Her Şey 'Sofrada Sıfır Artık' İçin

Çevre Kuruluşları Dayanışma Derneği (ÇEKÜD), Ramazan ayında, israfa dikkat çekmek amacıyla 'Sofrada Sıfır Artık' sloganıyla önemli bir kampanyaya imza atıyor.

Her Şey 'Sofrada Sıfır Artık' İçin
ÇEKÜD, nefislerin dizginlendiği, olanı paylaşmayı, yokluğa sabretmeyi, nimete şükredip Yaradan'a tevekkül etmeyi, kendinden çok kardeşini düşünmeyi öğreten Ramazan ayında, israfa dikkat çekmek amacıyla 'Sofrada Sıfır Artık' sloganıyla kampanya başlatıyor.

ÇEKÜD Başkanı Süleyman Yorulmaz, bu ayın israf ayı olmaması için son nimet tanesine kadar, herkesi sofrasına sahip çıkmaya davet etti. Yorulmaz, bu amaçla ilköğretim okullarında ve üniversitelerde konferanslar vermeyi planladıklarını söyledi.

OBEZİTE İSRAFLA KARDEŞ OLDU
ÇEKÜD Başkanı Süleyman Yorulmaz, dünyada 800 milyon insan açlıkla, bir milyar insan susuzlukla mücadele ederken, 1,5 milyar insanın obeziteye karşı savaş açmasını düşünülmesi gereken bir konu olduğunu söyledi.

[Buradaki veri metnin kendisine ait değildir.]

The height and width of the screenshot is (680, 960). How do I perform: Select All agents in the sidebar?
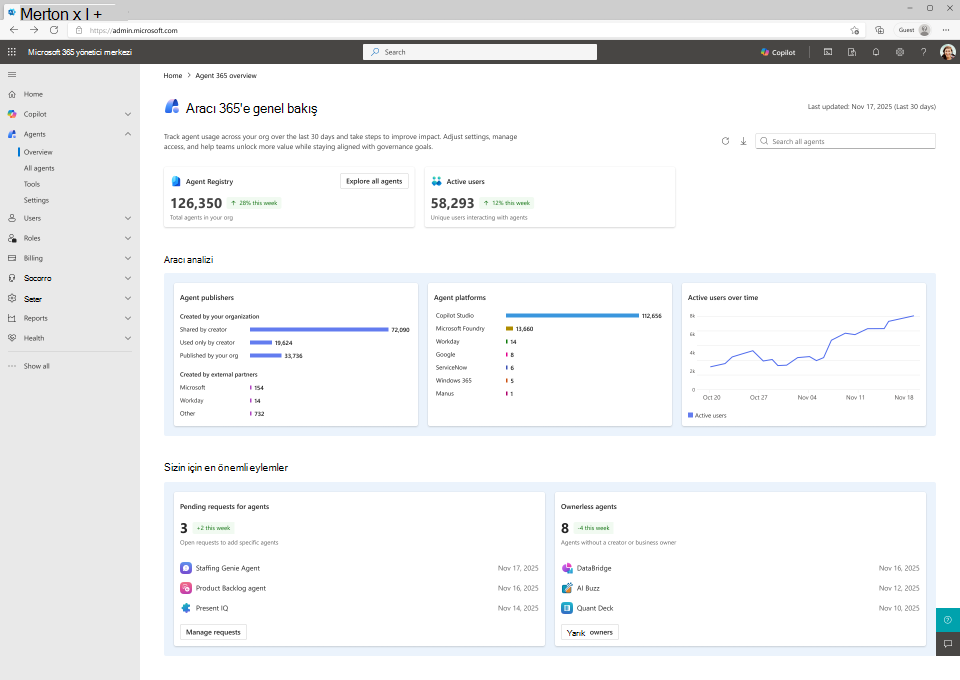click(39, 168)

Yorulmaz, 'Bugün bir Amerikan vatandaşının bir Afrikalıdan 24 kat daha fazla tüketiyor olması ve ardından obeziteyle mücadele kapsamına alınması israf değil de nedir acaba. Artan medeniyet ve refah seviyesine rağmen sorunun ahlâkî, insani ve vicdani bakış açısından ele alınması gerektiğini düşünüyorum' dedi.

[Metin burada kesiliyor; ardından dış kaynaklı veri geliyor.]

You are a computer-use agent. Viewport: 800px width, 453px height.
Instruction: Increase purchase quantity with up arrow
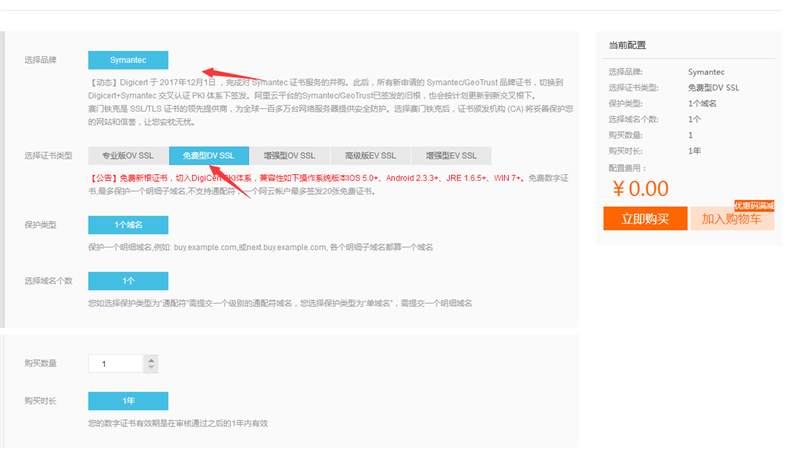[x=151, y=359]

Pirinç tanesinden yola çıkmalarının nedenleriyle ilgili Yorulmaz,“Bizler ÇEKÜD ailesi olarak pratik çözüm önerisi getirmek istedik ve sorunu küçülttük. Hatta öylesine küçülttük ki, bir pirinç tanesine kadar indirgedik. Bugün 70 milyonluk nüfusumuz günde bir pirinç tanesi israf etse 2,5 ton pirinç yapar.

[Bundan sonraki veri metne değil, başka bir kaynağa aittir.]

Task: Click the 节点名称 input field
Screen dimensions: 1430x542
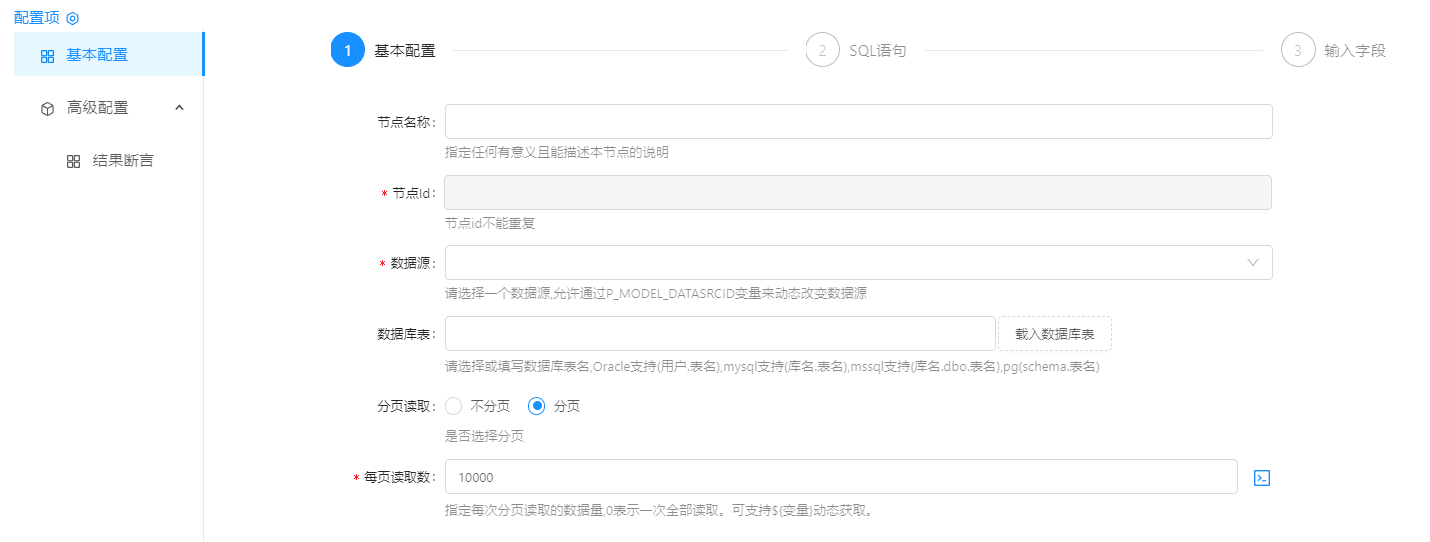Action: (858, 122)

Dolayısıyla israf edilen her bir pirinç tanesinin karşılığı günlük 30 bin porsiyon pilava denk düşmekte. Somali'de üç ayda açlıktan ölenlerin sayısının 29 bin olduğunu düşünürsek, bir pirinç tanesinin bile ne kadar önemli olduğunu görürüz. Bunu dünya ölçeğinde hesaplarsak, 7 milyar kişinin her gün israf edeceği birer pirinç tanesi günlük 250 ton pirinç, o da 3 milyon porsiyon pilav demektir. Biz mütevazı yaklaşıp bir pirinç tanesini misal veriyoruz. Düşünün ki, bir kaşık ya da yarım tabak pilavı israf ediyoruz. O vakit ortaya hesaba sığmaz bir tablo çıkar. Bunun da vebali hepimizin üzerine olacaktır” dedi.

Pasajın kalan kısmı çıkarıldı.